[Source data]
##############################
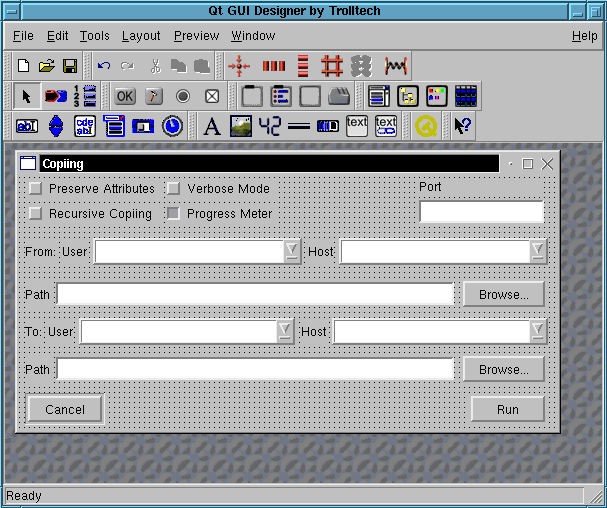Click the Undo arrow icon
This screenshot has height=508, width=607.
point(104,66)
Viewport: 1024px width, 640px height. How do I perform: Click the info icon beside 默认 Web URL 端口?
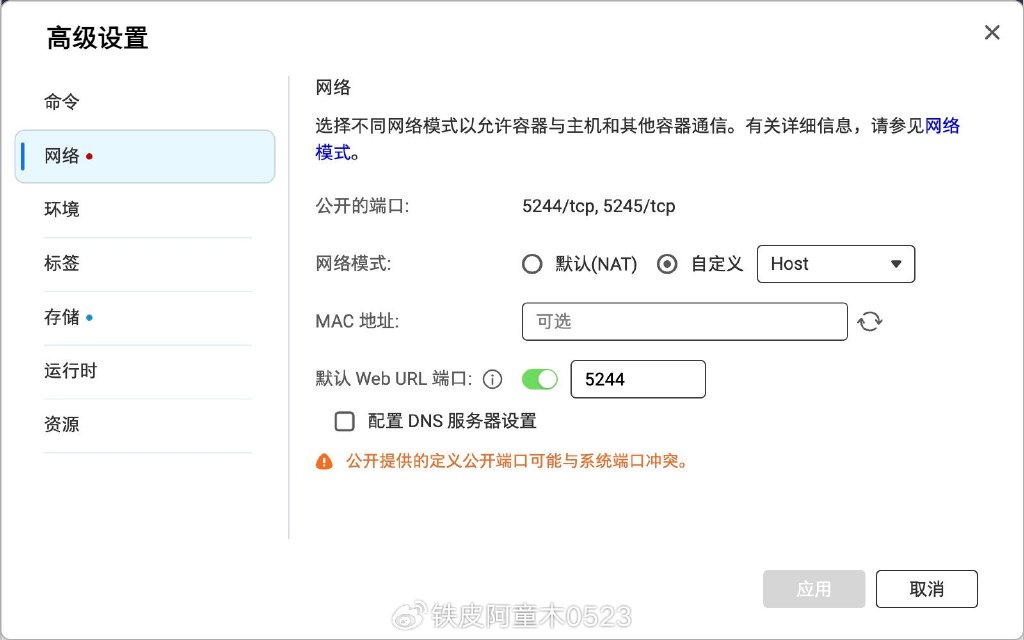pyautogui.click(x=490, y=379)
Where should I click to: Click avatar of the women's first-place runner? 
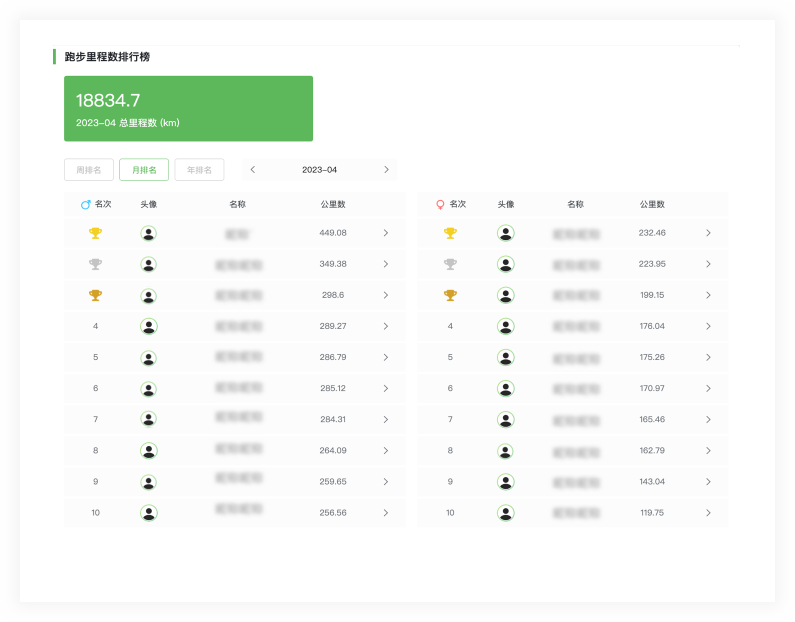click(x=506, y=233)
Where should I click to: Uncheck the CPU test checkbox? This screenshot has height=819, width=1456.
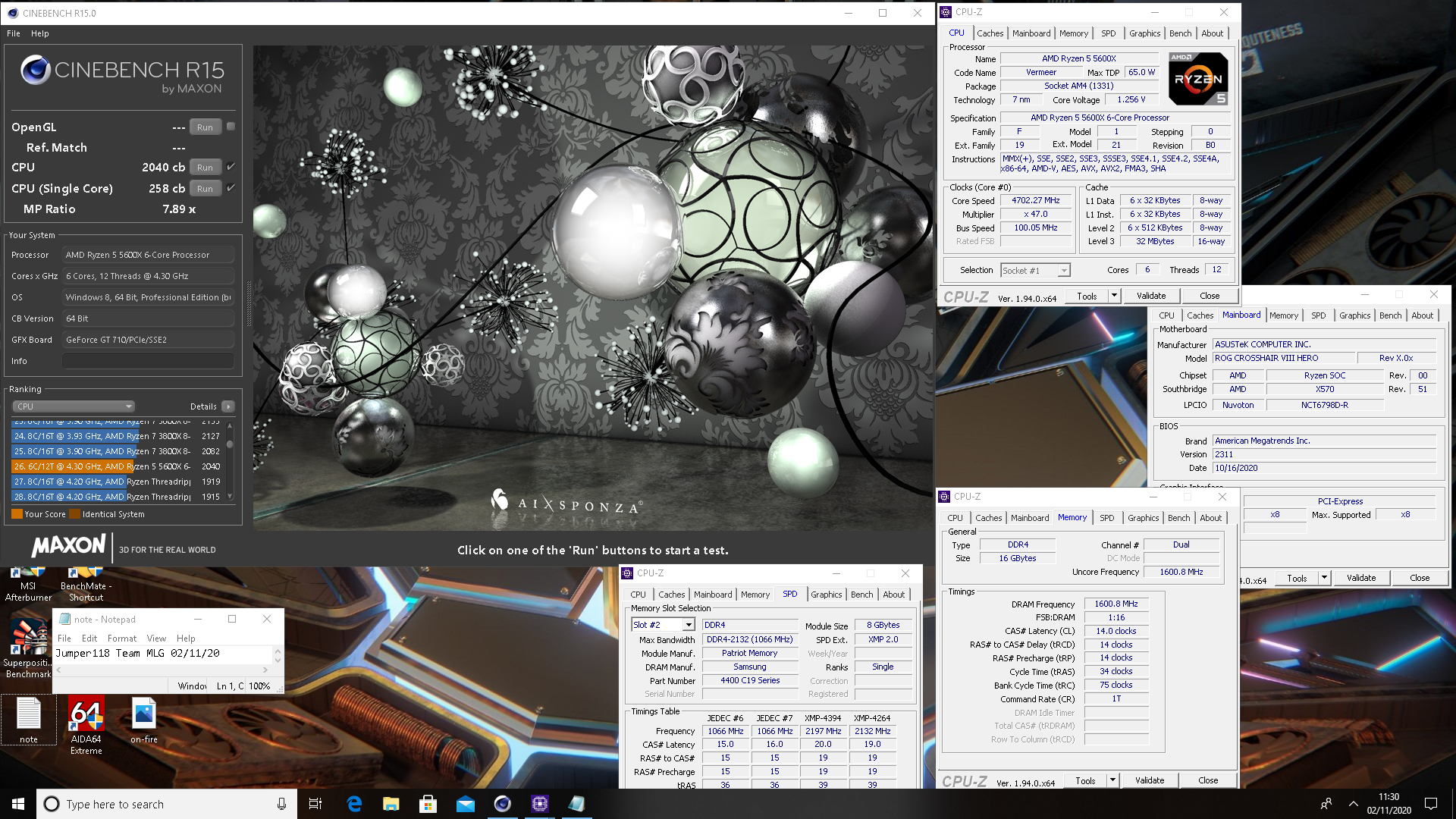pos(231,167)
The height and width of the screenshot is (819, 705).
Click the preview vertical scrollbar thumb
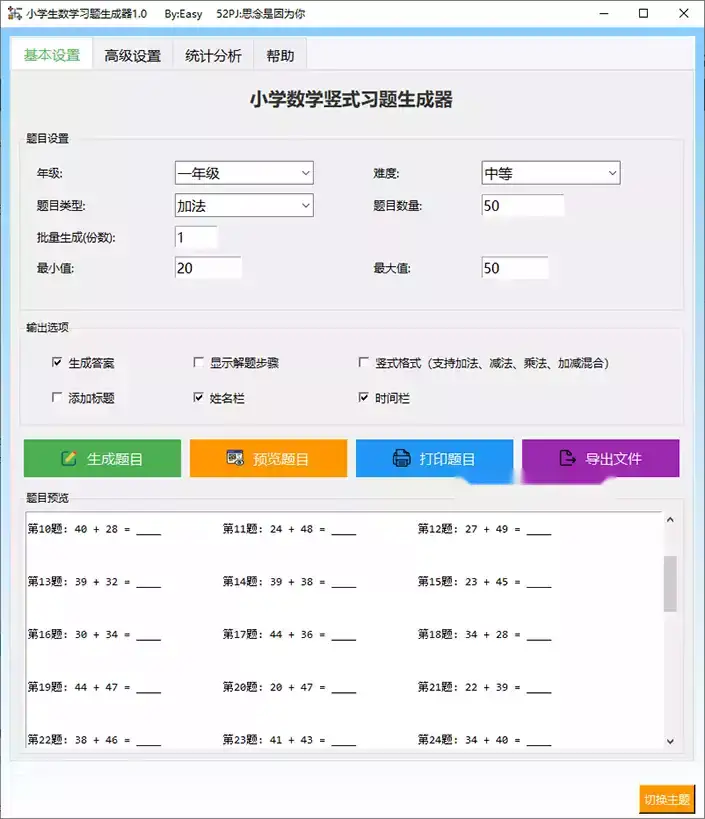pos(670,583)
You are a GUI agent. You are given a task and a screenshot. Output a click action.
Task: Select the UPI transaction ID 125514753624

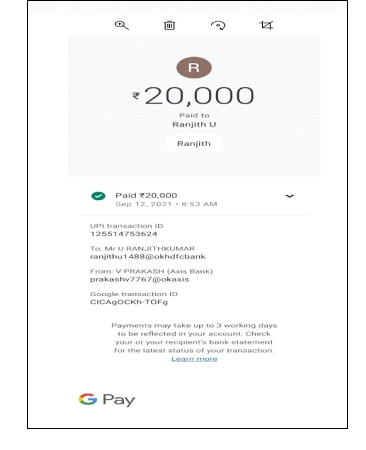(x=124, y=234)
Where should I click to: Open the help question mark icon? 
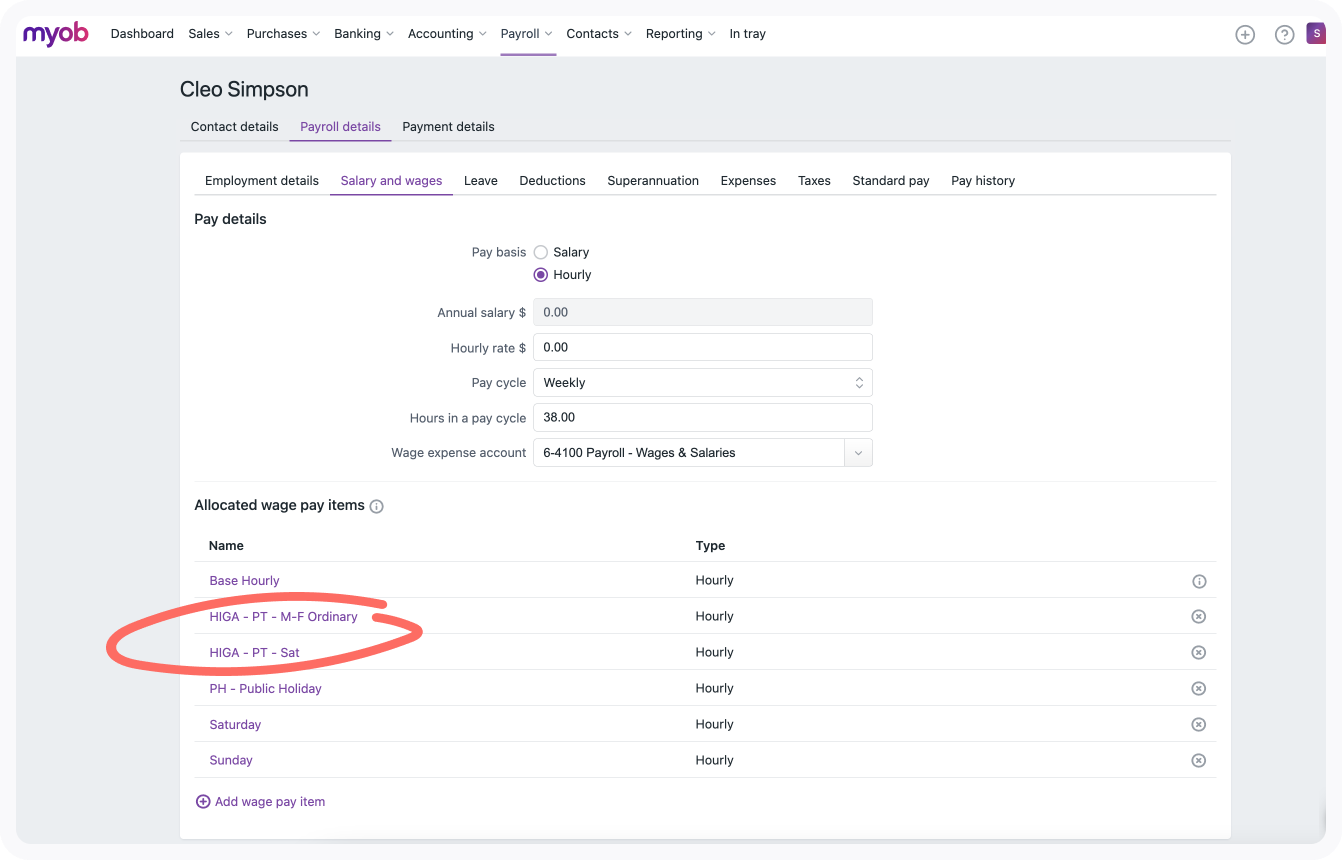tap(1284, 34)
##############################
- What to work on
Write out every line of the source data above verbatim, omitting the pictures.

- Exercise answer
Click the Undo arrow icon
This screenshot has height=508, width=607.
point(104,66)
Viewport: 1024px width, 640px height. How do I perform: Click the info icon beside 默认 Web URL 端口?
pyautogui.click(x=490, y=379)
Where should I click to: Click avatar of the women's first-place runner? 
click(x=506, y=233)
Where should I click to: Uncheck the CPU test checkbox? This screenshot has height=819, width=1456.
pos(231,167)
The height and width of the screenshot is (819, 705).
Click the preview vertical scrollbar thumb
pos(670,583)
You are a GUI agent. You are given a task and a screenshot. Output a click action.
Task: Select the UPI transaction ID 125514753624

(x=124, y=234)
Where should I click to: Open the help question mark icon? 
tap(1284, 34)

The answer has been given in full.